*** EXCERPT TO READ ***

According to the chief economist at Moody’s, Mark Zandi, Americans are now spending more than $700 a month extra than they did two years ago just to cover everyday goods and services.
Writing on X, formerly known as Twitter, he explained: "To be sure, the high inflation of the past 2+ years has done lots of economic damage. Due to the high inflation, the typical household spent $202 more in a July than they did a year ago to buy the same goods and services. And they spent $709 more than they did 2 years ago."
Much of the increase is being attributed to surging housing costs, but families are also spending more money on groceries, vehicle maintenance and insurance, and recreational services such as cable.
However, he added that he believes inflation could moderate moving forward, expecting drops in the prices on vehicles, housing and electricity. Nevertheless, he cautioned that the jump in oil prices should be monitored.
Unfortunately, many American households are under extreme financial pressure as they cope with the high prices of daily necessities such as rent and food. Low-income Americans are being hit the hardest as many were already living from paycheck to paycheck before inflation started to rise, and even minor price fluctuations can mean the difference between making ends meet or not.
Earnings are not keeping pace with the rising prices. Real earnings, adjusted for inflation, are standing at the levels seen in late 2019. Zandi noted: “Real earnings remain below what they would have been if not for the pandemic and the Russian war, which is weighing on the collective psyche.”

*** End of EXCERPT TO READ ***

TASKS TO COMPLETE:
a) Please condense the paragraph of the inflation article beginning "Unfortunately, many American households" into a short bulleted list that keeps its main facts.
b) Continue the inflation article from its final sentence.

*** DATA ***

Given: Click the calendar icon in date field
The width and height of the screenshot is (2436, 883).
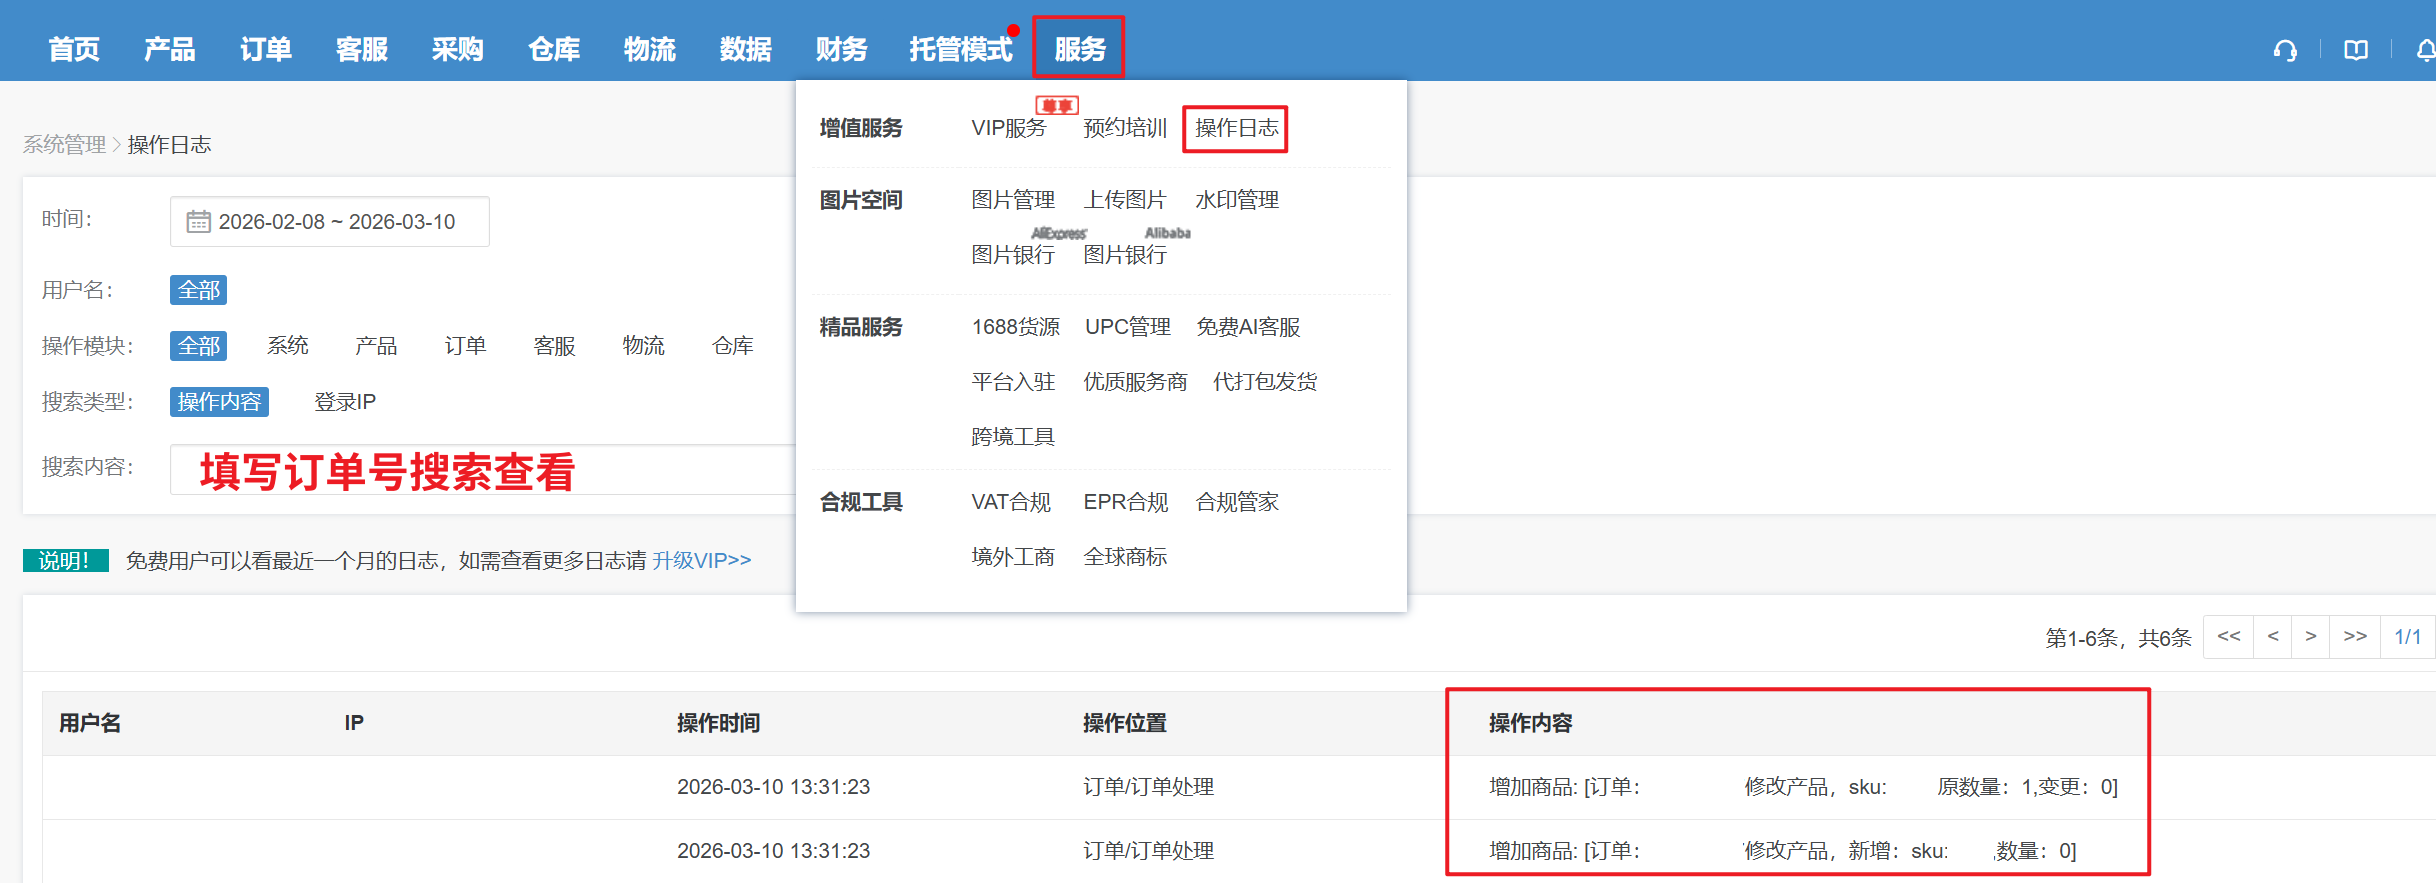Looking at the screenshot, I should click(x=198, y=221).
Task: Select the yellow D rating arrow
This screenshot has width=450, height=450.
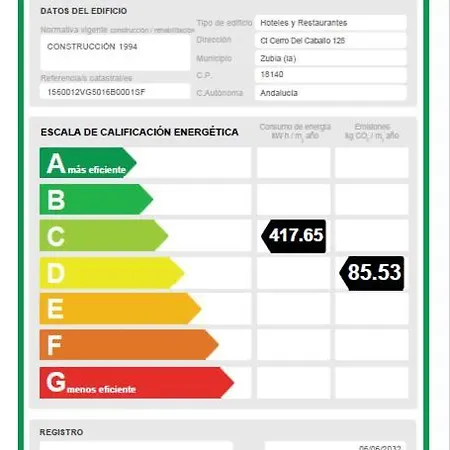Action: point(112,273)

*** End of DATA ***

EXERCISE ANSWERS:
a)
- Many American households are under extreme financial pressure from the high prices of daily necessities such as rent and food.
- Low-income Americans are hit hardest, since many were already living paycheck to paycheck before inflation began rising.
- For them, even minor price changes can decide whether they make ends meet.

b)
Walmart, the world’s largest retailer, recently reported a “strong” quarter thanks to budget-conscious shoppers looking for better deals at the discount chain in the face of relentless inflation in the economy at large. Although their quarter beat forecasts, prompting them to increase their sales and profit guidance for the second time this year, they remained wary of how things would shake out in the long term.
During a call with analysts, CEO Doug McMillon said: “Jobs, wages and pockets of disinflation are helping our customers, but rising energy prices, resuming student loan payments, higher borrowing costs and tightening lending standards, and a drawdown in excess savings mean that household budgets are still under pressure.”
As people cope with higher prices, the store reports shoppers are buying more grocery staples as they cut back on their restaurant spending. CFO John Rainey noted that sales of kitchen tools like stand mixers and hand blenders have been climbing as people prepare more food in their homes. He also reported that shoppers are focusing more on low-price brands and goods.
Meanwhile, DIY retailer Home Depot saw another drop in sales in the second quarter as shoppers continue to hold back from purchasing big-ticket items, focusing instead on smaller home improvement and repair projects.
Although inflation has dropped from its peak of 9.1 percent, it is still significantly higher than the 2 percent target set by the Fed, who has approved nearly a dozen rate hikes in the last 16 months. The federal funds rate currently stands at its highest rate since 2001, and further interest rate hikes this year have not been ruled out.